On the other hand, he wrangles with gravity, too, not understanding enough to know how to put together the questions roiling in his head.
In came his helpers: school personnel I recommend any family adopt. They’ve been right there, all day with the Bubs, lifting the weight with him.
How do you say thank you big enough to people like that, who go above, beyond, over, and through the realms of job requirement to solid human compassion for this one awesome kid as well as the other four hundred plus who walk the halls everyday?

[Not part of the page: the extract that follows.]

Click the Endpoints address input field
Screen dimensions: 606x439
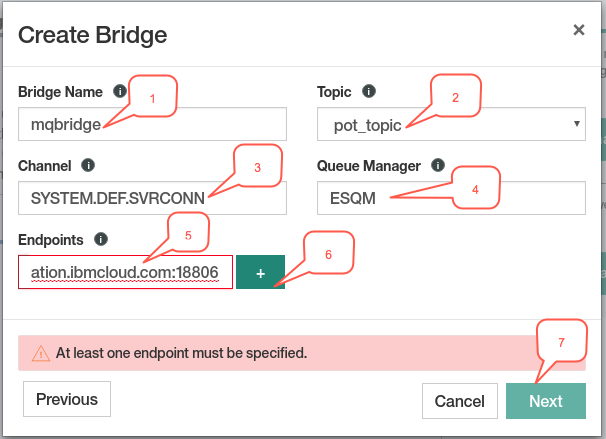pyautogui.click(x=125, y=272)
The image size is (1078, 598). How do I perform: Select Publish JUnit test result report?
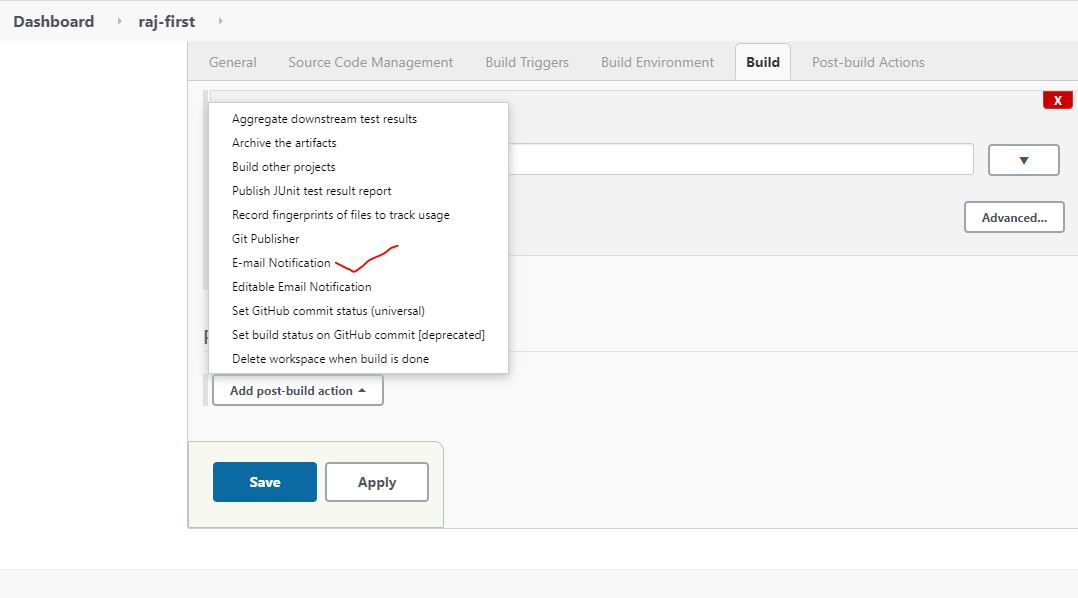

A fruit basket doesn’t seem to cut it.
All of this has a point. My Helpers, Bub’s Helpers, the family’s Helpers: I see you. And I am so grateful. And though the limits of space or money or time may impede the appropriate responses, those of us in your care thank you. I hope one day to repay the love and kindness while you don’t need it, while things are fine, while life is plugging along beautifully. But if crisis comes, I will be there. With prayer. And hand-knitted socks. Or food…maybe that someone else made, because you’ll want me to spare you from my kitchen endeavors. Or I’ll bring a half bag of charcoal. You know, whatever you need.